Traditional portraits, whether of an individual or of a group, usually are staged and capture only the moment of the shutter’s blink. What went on before or after that blink is rarely conveyed. But ‘The Moments Before’ isn’t a traditional portrait. This photograph is definitely not staged but it is not candid either; it is a cortex video of the staging process. When I press the mental Play button, I see our children respond to the threats of the stage director (Mom!) and momentarily get their act together. Then of course my mind’s eye sees the video’s closing scene—the perfect Christmas portrait of perfectly happy and perfectly behaved children.

What compelled me to take this image? I can’t honestly recall. It might have been an impulsive act to capture a truth about our family. That is not to say that the image that followed—the traditional Christmas portrait of my four children smiling into the camera—was a complete falsehood. My kids were happy and they liked wearing the holiday outfits their mother created for them—at least I like to think so. But our traditional holiday portraits are not completely honest either. That perfect portrait—that one where every child has a nice smile, is looking at the camera, has hair the way mom combed it and hands in place rather than punching a sibling, is not a totally honest reflection of our young family life. In reality the process of getting to that split second of perfection was usually a little messy.

Was all of that going through my mind when I closed the shutter on “The Moments Before”? I doubt it, but who knows? Just as likely I thought it was a funny scene.
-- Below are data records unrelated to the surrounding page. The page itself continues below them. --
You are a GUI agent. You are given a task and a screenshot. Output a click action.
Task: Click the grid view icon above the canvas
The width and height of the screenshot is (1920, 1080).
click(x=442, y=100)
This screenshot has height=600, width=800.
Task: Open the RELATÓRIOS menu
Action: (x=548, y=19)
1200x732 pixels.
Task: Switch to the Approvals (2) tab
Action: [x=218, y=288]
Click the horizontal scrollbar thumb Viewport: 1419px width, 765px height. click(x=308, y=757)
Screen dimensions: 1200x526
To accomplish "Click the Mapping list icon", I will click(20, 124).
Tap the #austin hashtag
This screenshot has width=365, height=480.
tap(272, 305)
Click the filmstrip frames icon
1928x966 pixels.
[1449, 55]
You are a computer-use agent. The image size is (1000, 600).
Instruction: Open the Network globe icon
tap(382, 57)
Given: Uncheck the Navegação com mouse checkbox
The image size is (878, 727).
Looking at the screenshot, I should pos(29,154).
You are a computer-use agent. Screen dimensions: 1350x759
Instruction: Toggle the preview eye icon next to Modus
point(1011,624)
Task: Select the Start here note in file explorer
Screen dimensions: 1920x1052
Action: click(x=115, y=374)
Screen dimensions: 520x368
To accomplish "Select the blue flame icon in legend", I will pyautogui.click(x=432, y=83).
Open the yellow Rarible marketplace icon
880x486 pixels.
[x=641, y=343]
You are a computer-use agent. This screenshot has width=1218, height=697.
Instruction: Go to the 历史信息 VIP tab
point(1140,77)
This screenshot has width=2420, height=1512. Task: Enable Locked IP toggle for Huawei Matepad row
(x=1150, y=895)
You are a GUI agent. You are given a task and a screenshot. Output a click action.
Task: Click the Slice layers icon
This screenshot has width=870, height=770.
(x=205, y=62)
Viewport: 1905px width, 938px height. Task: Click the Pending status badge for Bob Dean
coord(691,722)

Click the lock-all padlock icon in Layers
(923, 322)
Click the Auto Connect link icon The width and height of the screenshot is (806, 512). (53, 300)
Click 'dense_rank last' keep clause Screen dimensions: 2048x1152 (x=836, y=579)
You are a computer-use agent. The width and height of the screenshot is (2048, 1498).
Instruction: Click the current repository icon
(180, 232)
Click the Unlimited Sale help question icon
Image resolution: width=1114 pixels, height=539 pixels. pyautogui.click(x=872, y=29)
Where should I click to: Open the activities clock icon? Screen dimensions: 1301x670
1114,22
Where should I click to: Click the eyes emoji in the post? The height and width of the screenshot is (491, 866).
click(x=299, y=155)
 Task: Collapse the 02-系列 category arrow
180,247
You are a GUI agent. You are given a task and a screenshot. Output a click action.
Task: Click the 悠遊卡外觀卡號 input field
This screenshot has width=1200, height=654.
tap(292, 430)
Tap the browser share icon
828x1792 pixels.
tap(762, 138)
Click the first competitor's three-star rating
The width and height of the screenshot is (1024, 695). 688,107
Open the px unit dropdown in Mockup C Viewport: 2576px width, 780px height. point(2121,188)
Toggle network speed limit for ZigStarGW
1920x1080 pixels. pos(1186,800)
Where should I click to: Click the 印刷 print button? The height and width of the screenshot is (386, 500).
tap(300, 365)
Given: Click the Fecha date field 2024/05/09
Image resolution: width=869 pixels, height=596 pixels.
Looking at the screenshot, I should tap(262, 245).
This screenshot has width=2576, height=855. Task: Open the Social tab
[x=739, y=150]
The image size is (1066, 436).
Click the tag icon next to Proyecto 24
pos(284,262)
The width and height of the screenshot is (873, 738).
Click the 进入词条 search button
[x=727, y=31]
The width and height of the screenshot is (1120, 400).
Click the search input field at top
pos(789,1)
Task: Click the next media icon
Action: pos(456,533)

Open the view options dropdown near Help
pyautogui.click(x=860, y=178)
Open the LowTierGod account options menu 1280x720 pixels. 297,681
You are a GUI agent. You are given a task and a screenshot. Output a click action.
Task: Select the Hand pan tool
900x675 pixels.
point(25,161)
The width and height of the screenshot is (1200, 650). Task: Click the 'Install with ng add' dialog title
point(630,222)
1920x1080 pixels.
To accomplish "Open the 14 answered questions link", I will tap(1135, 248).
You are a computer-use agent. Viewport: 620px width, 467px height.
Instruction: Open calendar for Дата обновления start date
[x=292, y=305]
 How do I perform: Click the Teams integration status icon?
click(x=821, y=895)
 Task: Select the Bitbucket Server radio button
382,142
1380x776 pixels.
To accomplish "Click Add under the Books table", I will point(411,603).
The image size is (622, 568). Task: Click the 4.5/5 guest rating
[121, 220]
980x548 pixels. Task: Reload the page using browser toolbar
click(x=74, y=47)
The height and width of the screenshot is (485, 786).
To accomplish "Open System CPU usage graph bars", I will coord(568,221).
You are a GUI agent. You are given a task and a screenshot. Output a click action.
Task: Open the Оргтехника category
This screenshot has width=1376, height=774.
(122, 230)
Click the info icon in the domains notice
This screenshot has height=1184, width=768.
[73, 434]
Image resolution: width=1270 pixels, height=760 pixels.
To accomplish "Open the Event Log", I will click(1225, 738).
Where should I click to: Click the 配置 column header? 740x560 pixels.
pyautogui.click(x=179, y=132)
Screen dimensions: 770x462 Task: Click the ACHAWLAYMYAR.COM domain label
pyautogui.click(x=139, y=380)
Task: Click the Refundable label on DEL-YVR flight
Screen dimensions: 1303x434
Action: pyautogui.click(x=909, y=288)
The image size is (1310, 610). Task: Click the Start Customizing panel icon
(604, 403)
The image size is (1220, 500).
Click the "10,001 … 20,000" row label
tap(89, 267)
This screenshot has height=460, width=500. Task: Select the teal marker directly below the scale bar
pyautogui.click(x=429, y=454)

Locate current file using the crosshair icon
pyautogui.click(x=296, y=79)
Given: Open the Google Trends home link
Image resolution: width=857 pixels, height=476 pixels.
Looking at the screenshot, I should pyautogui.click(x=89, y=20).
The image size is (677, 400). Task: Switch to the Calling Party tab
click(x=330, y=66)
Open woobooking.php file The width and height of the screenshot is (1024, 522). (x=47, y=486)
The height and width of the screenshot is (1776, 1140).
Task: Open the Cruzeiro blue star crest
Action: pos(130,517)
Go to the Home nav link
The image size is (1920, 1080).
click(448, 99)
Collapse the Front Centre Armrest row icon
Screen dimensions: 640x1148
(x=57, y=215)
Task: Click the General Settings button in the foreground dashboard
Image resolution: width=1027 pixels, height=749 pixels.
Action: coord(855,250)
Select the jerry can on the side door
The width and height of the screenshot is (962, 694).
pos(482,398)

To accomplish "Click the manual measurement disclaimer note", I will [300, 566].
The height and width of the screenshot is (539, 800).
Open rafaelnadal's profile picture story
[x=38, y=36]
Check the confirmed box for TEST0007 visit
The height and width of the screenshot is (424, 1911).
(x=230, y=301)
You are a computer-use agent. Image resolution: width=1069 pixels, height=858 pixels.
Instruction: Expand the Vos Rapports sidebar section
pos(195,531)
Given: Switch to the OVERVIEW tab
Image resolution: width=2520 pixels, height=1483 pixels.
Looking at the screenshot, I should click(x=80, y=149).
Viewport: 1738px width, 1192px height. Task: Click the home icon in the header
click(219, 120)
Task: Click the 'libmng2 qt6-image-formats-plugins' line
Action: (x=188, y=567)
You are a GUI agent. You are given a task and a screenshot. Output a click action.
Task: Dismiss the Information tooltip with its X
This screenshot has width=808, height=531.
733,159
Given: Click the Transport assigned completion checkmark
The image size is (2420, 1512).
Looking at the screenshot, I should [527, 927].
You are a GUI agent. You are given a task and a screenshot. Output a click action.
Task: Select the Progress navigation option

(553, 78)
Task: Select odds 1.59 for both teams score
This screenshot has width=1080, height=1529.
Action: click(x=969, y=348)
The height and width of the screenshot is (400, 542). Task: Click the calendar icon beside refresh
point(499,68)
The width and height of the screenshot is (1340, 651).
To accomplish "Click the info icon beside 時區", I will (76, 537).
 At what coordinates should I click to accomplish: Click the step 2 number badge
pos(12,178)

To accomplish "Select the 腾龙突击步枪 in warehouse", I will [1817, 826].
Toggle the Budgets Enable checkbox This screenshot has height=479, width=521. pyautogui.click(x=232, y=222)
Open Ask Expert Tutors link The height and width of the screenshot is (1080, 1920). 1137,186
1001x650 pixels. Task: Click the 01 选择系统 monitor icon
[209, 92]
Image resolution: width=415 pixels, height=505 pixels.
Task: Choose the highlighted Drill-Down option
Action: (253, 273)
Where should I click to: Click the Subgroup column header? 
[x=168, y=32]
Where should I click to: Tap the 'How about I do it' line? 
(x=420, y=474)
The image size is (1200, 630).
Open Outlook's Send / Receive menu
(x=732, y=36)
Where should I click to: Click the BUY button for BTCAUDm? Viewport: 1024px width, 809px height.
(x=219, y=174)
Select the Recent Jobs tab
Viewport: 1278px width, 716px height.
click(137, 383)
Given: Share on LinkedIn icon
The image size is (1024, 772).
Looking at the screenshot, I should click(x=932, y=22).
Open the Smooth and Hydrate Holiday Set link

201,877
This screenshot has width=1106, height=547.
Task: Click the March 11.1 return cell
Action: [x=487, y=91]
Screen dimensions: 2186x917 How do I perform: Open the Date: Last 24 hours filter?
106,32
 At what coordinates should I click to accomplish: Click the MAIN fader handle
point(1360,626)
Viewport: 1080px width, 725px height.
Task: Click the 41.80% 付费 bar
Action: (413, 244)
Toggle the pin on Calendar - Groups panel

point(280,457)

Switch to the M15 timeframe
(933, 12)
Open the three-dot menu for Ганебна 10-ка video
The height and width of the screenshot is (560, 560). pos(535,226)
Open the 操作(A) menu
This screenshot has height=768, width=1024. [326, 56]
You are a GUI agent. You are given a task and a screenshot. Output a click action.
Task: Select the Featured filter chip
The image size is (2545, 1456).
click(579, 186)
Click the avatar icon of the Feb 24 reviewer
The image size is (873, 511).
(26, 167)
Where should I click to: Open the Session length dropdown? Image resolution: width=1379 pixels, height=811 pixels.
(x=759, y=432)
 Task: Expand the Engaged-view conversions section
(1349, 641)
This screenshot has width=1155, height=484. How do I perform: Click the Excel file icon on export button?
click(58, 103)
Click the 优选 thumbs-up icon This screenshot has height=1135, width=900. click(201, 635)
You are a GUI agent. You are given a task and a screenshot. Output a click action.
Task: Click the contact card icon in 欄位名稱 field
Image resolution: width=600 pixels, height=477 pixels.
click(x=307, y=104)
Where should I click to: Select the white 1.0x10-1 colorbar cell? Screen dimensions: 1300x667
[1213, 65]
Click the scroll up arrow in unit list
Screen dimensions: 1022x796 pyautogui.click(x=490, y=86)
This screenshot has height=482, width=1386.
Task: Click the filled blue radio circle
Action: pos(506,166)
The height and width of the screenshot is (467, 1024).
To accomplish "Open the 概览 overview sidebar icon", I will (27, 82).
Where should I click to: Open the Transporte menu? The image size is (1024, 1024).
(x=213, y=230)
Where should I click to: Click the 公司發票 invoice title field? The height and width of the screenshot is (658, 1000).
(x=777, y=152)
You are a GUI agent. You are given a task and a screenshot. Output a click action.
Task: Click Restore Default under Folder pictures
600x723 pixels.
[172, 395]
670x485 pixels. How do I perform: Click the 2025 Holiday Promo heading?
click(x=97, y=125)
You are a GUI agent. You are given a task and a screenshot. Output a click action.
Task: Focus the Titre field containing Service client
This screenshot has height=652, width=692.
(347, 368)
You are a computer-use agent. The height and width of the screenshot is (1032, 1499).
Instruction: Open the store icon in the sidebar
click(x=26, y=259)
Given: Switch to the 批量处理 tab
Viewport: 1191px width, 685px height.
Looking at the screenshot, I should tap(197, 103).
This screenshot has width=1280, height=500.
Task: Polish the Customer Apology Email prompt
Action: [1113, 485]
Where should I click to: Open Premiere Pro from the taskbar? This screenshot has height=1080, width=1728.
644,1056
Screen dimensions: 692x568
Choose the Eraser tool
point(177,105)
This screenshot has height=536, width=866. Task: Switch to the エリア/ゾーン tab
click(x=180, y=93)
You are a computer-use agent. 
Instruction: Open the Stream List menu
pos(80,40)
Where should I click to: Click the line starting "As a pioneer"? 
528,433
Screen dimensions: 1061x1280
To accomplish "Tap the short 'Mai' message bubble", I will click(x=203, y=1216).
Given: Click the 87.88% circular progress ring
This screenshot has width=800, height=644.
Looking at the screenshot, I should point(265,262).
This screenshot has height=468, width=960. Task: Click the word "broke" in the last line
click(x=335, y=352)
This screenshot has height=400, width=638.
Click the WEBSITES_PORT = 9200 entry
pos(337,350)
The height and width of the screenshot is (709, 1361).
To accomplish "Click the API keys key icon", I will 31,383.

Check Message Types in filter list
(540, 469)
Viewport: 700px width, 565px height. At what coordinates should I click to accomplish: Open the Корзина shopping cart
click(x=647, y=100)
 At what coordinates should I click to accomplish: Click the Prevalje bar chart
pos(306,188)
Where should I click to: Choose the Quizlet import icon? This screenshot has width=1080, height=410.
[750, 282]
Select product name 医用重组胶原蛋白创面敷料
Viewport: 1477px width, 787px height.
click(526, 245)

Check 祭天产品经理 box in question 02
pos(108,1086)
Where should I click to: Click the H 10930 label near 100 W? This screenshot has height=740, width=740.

There is the oldest, Susan, looking askance at her ne’er do well brothers – always causing trouble those two. Sara asking Dad, “Why are you taking this picture?” Paul, clearly saying: “Who me? It wasn’t me, it was Scott”. And the youngest Scott, saying: “I wonder when I can go back to playing with the toy in my hand?” And of course, this photograph’s “punctum” for me, the hand of SHE WHO MUST BE OBEYED.

In any case there is no doubt why ‘The Moments Before’ is a “keeper” for my family. It evokes a laugh every time we get together for a family slide show. It is the slide show’s comic relief, the humorous reality break.